Saturday, September 01, 2007

It's September !

So, we have come to the month of September, the month where I always waiting for. Yes, some of you might know what is the reason - It's the month when I was born.

Hmmm... Many things happened during last few Septembers; some are sweet, some are rather, bitter. All in all, they were enjoyable and memorable!

This year is rather special then the other Septembers. This September marks the 2nd year of me, working in Klang Valley. I have never thought that I would 'survive' this long. Despite the uncertain working hours and crazy requirements to abide, I managed to learn more than what I expected. I know more people whom some has changed my life, the way I think, the way I see things and the how to react / respond to it.

This September will be my 24th anniversary. Sometimes, when I think back, I really have a lot of things that are "not accomplished". It might be that I didnt really grab the chances or I didnt have any opportunities to make it happen.

Come to think of it, I might be letting things go on for granted. Like believing in the concept of "Let It Be" or "It's meant to be like that". I think that is really bad and still I am doing it sometimes.

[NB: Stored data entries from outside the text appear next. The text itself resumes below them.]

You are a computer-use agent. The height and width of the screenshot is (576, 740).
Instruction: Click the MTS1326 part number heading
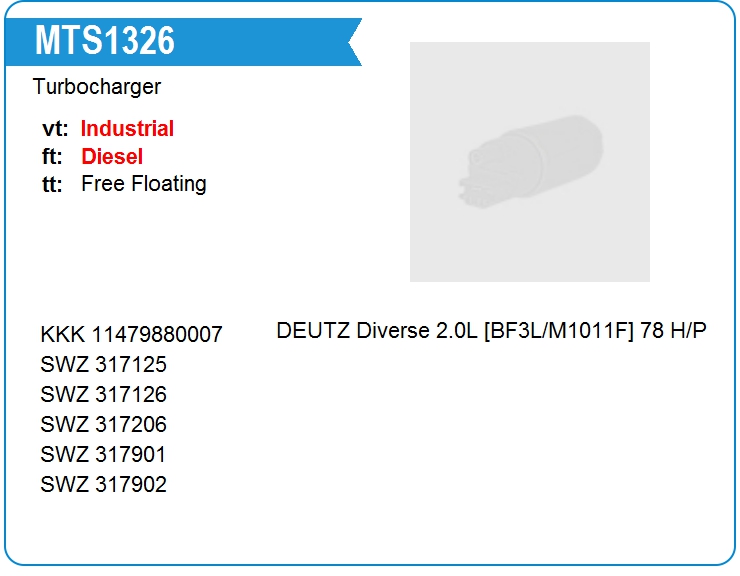click(x=105, y=41)
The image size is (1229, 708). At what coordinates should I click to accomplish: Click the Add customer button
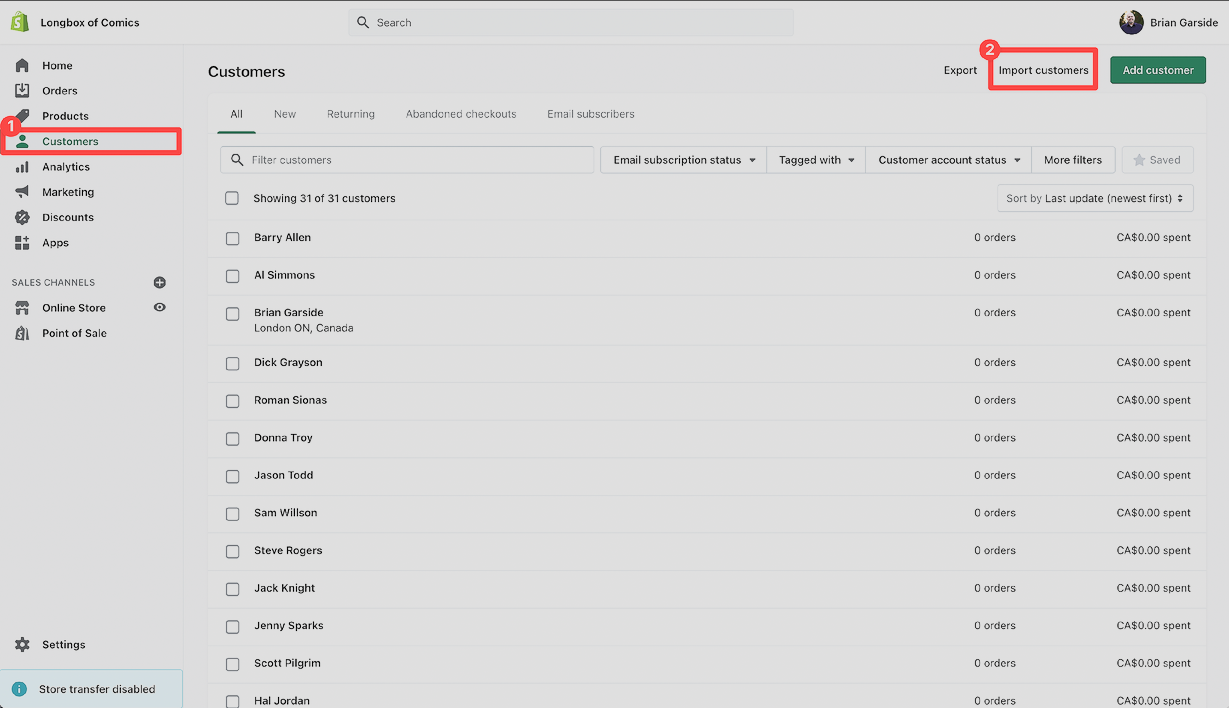(1158, 70)
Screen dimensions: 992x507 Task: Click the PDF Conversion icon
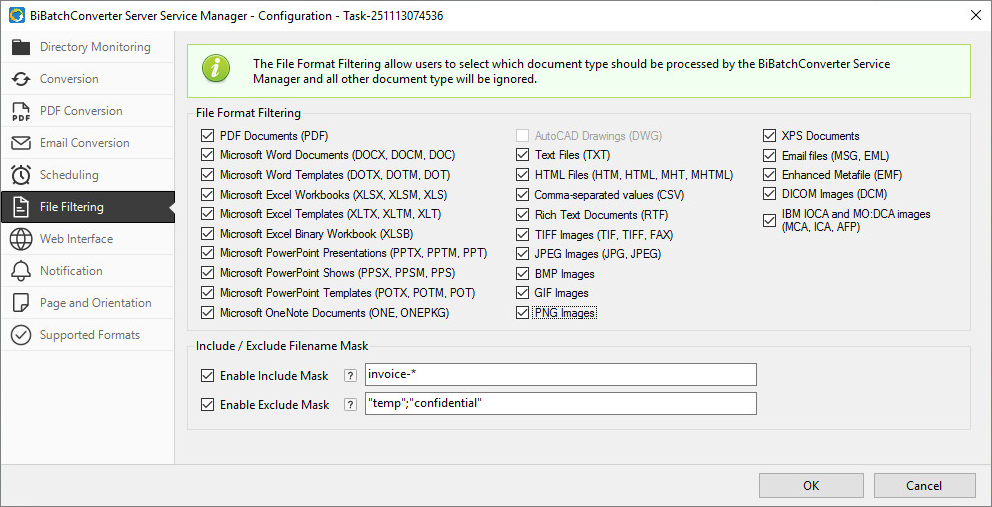click(21, 111)
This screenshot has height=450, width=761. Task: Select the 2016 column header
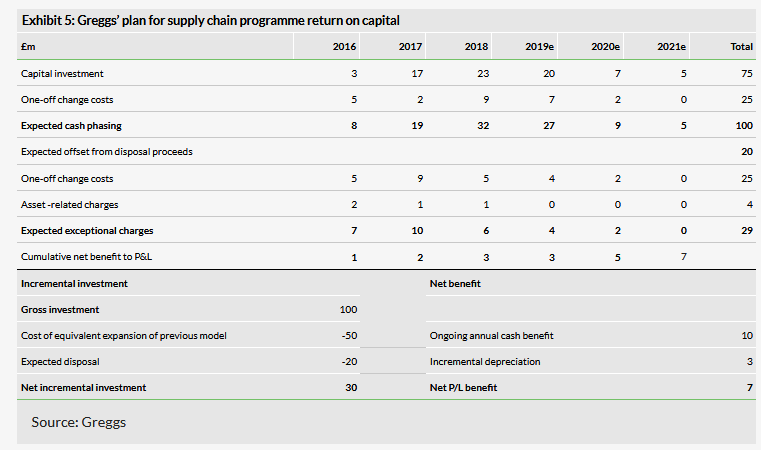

It is not that I do not believe in "making things work" or "change your destiny". I have manage to make things work the way I want, the way it is possibly done when others think that it is not and also I have successfully create surprises that has changed how others think about me.

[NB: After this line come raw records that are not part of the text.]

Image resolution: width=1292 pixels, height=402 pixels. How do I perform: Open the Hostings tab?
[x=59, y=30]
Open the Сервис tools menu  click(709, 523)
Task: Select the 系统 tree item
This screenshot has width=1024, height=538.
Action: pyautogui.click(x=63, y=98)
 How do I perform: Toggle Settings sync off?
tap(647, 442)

I have a friend that strongly believes in "Destiny". She (Yes, she is a female) constantly reminded me about believing in destiny. She always say things like "It is destiny if bla bla bla does not happen or happen", "I have gone through many things and that made me believe in destiny".

No offence, but I think believing in destiny has somehow, became an excuse for us not to do certain things that can change the outcome of certain incident. It is also an excuse for us to do things that some people might think it is ridiculous.

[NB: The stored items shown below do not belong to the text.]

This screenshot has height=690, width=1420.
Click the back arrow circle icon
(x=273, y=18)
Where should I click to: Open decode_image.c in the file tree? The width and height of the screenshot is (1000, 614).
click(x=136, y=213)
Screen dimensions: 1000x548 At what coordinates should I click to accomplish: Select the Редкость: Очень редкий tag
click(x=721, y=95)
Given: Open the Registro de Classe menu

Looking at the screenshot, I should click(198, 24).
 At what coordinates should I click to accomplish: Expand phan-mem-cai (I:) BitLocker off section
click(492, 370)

For me, I strongly trust that I can change my "destiny". For instance, I was never really popular until I decided to grab the chance to go on stage as Master of Ceremony for a college event. If I were to reject my friend's offer at that time, I would never be seen or heard in public.
It is true. I was never seen or being noticed. After I hosted the event, I became an instant celebrity, an overnight celebrity ('cos the event was held at night). Many event organizers looked for me and I was filled with lots of offers from events, large and small scales.

I was delighted and I enjoyed the fame. People see me as an icon in public. People start to talk about me (bad or good) and more people that I dont know, know me!

But everything has to come to an end. I was no longer involved as there are many new people and the events need some new faces. So, after more than 40 (big and small) events, I somehow "retired" and became the veteran. Haha... I was considered a veteran when I was only 20.

So, DESTINY... Do you still believe in it? or, Can you change it?